Using the records below, give the number of lines where the string "pixel" shows up. Add nothing to it.

(Stored items)
:::
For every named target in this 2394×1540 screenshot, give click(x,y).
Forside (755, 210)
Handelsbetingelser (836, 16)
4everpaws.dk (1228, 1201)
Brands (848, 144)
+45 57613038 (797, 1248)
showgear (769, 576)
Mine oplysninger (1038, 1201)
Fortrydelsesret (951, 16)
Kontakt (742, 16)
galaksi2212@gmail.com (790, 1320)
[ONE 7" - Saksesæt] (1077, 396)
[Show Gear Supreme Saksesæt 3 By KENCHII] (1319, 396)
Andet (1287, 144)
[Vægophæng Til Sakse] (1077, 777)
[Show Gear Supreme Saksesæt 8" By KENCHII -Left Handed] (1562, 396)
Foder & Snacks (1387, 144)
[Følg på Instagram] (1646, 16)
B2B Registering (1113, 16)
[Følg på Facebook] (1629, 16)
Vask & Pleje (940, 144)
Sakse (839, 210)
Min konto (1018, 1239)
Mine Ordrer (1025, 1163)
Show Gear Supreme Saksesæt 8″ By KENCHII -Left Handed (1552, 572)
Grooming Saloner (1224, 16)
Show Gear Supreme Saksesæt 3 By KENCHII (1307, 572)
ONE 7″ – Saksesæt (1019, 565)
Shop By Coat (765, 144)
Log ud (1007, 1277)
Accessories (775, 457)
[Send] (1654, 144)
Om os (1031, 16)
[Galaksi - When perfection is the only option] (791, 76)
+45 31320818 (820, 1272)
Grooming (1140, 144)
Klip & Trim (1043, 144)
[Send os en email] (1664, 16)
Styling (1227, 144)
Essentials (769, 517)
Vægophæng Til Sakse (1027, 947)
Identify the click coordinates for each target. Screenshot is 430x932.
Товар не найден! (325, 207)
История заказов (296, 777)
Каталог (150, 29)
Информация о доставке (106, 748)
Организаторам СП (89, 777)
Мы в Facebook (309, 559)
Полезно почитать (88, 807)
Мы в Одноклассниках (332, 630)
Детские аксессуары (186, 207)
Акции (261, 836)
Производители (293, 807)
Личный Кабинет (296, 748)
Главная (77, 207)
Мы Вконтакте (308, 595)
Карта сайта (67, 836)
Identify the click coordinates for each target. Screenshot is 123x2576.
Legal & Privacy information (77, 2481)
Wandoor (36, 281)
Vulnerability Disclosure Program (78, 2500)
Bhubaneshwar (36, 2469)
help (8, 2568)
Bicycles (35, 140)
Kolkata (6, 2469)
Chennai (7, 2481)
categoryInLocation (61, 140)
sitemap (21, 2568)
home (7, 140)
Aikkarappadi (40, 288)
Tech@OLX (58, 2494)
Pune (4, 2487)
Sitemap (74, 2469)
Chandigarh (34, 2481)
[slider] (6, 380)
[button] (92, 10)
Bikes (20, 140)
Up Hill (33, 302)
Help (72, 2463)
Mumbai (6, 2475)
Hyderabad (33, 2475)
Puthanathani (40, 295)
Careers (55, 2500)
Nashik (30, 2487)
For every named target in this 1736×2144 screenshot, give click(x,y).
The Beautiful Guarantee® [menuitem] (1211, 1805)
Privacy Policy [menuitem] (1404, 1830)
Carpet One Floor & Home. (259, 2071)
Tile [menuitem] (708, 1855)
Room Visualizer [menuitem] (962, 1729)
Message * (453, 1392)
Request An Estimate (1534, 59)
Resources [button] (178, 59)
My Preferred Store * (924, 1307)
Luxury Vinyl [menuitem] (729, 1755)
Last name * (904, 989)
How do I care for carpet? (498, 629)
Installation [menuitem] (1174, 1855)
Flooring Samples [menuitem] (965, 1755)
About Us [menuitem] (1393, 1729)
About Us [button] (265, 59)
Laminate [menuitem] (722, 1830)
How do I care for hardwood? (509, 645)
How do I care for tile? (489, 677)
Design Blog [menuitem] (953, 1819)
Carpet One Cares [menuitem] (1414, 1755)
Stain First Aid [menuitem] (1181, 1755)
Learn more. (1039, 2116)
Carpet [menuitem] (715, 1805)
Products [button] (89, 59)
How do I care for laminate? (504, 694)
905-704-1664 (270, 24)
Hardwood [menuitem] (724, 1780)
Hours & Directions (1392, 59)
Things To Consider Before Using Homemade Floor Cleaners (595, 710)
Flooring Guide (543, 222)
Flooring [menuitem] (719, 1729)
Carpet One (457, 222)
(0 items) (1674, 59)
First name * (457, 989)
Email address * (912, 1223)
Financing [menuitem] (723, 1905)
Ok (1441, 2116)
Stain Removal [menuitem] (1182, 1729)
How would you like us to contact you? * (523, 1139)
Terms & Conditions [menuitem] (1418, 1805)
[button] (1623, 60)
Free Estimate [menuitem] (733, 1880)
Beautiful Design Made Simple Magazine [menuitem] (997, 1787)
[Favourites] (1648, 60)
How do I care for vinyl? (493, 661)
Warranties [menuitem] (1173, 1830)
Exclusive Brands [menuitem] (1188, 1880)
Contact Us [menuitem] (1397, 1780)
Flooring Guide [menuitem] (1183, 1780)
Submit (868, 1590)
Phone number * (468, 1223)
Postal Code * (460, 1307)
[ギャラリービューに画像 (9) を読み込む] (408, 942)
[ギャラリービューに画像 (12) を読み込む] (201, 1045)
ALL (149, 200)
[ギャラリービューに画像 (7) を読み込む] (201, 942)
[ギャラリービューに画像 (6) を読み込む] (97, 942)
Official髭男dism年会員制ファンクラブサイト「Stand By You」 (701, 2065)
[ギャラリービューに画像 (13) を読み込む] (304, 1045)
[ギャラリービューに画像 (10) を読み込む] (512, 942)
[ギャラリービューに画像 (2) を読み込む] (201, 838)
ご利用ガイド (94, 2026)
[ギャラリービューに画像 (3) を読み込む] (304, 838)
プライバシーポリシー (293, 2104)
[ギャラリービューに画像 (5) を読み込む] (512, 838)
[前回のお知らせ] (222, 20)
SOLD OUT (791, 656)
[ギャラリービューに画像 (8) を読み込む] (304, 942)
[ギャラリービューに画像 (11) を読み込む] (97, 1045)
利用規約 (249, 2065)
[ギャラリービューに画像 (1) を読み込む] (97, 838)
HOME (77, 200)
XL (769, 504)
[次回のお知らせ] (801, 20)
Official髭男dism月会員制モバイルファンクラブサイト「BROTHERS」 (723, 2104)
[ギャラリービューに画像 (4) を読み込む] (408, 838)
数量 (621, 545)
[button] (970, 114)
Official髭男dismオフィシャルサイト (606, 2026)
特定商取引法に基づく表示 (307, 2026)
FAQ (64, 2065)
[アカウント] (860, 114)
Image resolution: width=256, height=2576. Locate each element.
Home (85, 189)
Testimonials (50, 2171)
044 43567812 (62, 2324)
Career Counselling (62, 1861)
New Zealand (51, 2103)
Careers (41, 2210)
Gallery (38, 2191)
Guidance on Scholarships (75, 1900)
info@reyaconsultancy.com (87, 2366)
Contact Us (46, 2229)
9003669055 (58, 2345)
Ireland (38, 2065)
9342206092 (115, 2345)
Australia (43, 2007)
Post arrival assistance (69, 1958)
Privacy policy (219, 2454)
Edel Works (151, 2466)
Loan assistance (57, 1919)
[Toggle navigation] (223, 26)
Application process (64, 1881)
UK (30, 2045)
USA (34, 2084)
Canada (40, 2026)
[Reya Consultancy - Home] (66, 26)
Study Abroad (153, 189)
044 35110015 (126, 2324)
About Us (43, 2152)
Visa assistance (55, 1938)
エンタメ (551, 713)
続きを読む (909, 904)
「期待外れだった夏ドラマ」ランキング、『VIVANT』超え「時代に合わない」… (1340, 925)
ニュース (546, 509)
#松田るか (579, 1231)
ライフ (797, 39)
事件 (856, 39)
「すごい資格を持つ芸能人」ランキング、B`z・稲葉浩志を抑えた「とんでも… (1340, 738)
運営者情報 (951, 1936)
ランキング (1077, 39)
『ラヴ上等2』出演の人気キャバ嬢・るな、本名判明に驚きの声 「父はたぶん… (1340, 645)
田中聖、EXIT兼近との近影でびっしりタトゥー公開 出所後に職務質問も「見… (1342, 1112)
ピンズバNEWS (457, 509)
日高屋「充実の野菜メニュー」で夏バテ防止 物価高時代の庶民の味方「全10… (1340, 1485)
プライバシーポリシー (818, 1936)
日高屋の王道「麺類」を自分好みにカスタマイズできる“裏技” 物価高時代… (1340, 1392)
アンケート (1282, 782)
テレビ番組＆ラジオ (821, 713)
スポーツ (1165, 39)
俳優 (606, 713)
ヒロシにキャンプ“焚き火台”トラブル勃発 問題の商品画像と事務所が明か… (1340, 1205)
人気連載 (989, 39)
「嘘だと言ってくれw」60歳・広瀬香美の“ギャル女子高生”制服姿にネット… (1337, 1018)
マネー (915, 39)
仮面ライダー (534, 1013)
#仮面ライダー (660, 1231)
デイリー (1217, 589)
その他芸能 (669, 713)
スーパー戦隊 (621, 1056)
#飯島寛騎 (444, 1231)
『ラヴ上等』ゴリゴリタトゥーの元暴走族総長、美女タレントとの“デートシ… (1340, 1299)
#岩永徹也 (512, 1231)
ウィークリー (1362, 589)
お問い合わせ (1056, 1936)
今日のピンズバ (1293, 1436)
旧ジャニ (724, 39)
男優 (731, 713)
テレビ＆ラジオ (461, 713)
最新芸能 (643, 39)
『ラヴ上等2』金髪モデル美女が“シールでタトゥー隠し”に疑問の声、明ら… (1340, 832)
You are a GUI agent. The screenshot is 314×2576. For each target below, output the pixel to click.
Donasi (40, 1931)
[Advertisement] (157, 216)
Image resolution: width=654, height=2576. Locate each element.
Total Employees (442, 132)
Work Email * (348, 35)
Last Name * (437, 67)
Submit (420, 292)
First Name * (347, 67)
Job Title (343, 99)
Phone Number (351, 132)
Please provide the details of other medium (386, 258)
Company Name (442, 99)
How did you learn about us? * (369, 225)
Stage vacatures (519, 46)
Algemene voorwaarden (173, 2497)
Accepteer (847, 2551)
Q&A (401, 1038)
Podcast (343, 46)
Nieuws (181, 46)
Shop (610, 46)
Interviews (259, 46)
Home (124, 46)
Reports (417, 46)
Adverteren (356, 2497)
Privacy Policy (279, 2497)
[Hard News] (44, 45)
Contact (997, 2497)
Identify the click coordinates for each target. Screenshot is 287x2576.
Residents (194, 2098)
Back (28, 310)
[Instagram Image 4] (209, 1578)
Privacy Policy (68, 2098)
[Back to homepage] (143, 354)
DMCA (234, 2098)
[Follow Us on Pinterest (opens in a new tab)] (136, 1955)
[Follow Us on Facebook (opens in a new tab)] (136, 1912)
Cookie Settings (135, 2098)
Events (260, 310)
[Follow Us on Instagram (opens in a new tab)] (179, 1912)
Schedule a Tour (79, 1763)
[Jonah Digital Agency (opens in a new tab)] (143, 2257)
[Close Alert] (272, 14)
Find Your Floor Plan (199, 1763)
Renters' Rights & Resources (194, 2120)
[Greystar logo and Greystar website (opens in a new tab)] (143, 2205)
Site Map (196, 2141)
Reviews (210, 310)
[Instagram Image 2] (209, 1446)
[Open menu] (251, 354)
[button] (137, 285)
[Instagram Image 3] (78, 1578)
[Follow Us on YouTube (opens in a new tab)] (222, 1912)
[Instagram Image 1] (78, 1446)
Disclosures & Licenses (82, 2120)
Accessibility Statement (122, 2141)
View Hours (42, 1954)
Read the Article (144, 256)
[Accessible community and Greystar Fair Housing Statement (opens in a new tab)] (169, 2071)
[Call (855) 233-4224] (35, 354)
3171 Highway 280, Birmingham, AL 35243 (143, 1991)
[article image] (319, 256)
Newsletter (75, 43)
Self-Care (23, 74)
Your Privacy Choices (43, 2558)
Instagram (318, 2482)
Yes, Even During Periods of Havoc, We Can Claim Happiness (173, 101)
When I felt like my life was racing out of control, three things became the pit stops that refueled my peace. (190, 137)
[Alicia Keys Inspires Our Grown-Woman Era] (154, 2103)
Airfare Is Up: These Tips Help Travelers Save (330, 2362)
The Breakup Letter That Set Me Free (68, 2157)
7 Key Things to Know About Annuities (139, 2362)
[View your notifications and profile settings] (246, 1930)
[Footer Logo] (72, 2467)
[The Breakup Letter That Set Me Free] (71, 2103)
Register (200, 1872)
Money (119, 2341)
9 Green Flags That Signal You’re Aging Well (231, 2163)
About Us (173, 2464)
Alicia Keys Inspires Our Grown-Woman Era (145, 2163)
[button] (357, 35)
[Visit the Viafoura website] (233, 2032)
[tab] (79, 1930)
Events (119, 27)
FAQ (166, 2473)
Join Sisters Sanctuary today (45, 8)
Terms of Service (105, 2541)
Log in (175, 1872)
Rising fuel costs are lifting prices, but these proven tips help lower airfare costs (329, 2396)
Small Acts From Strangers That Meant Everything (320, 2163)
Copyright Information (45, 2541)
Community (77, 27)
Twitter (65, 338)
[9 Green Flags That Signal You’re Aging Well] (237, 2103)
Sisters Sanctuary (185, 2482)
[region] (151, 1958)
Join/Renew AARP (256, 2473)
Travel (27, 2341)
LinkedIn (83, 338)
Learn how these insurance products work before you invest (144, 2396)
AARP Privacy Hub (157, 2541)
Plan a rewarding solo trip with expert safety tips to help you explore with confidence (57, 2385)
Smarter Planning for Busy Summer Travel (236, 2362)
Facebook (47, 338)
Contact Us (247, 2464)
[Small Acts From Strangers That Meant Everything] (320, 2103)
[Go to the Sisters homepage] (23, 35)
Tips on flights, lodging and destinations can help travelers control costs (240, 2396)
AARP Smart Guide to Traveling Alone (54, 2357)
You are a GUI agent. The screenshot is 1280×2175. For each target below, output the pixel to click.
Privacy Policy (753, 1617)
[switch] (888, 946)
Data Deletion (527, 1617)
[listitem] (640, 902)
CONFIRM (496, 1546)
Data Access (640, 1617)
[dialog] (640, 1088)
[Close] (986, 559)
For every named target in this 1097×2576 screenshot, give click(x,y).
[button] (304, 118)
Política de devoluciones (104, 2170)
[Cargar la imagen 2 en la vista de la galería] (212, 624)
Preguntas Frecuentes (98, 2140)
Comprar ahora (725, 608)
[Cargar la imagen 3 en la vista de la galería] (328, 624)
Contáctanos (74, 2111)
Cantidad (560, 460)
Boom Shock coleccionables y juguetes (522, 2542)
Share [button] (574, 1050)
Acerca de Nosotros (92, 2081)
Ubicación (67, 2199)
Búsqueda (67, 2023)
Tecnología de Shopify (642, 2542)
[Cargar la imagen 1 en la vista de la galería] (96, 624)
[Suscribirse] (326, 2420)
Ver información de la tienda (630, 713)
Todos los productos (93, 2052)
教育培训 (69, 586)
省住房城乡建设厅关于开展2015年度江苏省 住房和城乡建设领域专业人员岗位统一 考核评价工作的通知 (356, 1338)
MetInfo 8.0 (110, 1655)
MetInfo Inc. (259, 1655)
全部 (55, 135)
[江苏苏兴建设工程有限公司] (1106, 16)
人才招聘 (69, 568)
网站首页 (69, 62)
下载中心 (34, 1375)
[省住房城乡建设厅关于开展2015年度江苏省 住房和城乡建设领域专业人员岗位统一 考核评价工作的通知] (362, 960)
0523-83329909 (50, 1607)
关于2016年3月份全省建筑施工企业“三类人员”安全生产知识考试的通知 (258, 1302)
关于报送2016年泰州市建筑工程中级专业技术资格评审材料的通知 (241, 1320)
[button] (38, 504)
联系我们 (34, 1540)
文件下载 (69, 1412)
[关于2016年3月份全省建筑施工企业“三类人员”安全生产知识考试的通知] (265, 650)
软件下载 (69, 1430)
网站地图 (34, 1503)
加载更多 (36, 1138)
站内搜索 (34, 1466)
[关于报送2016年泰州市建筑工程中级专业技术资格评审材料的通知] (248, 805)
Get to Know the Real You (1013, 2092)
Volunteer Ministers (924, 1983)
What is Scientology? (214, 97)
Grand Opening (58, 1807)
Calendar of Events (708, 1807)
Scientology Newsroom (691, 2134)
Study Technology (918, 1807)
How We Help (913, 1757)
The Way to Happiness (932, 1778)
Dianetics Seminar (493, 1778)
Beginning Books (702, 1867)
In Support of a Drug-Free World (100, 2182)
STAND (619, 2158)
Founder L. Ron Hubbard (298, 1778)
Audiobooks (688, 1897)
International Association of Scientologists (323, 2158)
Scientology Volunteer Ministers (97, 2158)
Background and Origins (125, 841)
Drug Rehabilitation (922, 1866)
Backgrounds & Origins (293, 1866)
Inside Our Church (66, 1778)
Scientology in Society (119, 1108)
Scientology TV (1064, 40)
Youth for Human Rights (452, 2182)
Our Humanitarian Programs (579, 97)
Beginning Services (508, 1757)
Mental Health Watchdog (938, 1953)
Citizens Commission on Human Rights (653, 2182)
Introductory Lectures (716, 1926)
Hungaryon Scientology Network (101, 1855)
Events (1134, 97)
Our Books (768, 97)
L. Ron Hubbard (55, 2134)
:::
* **PROBLEM SOLUTION**: 2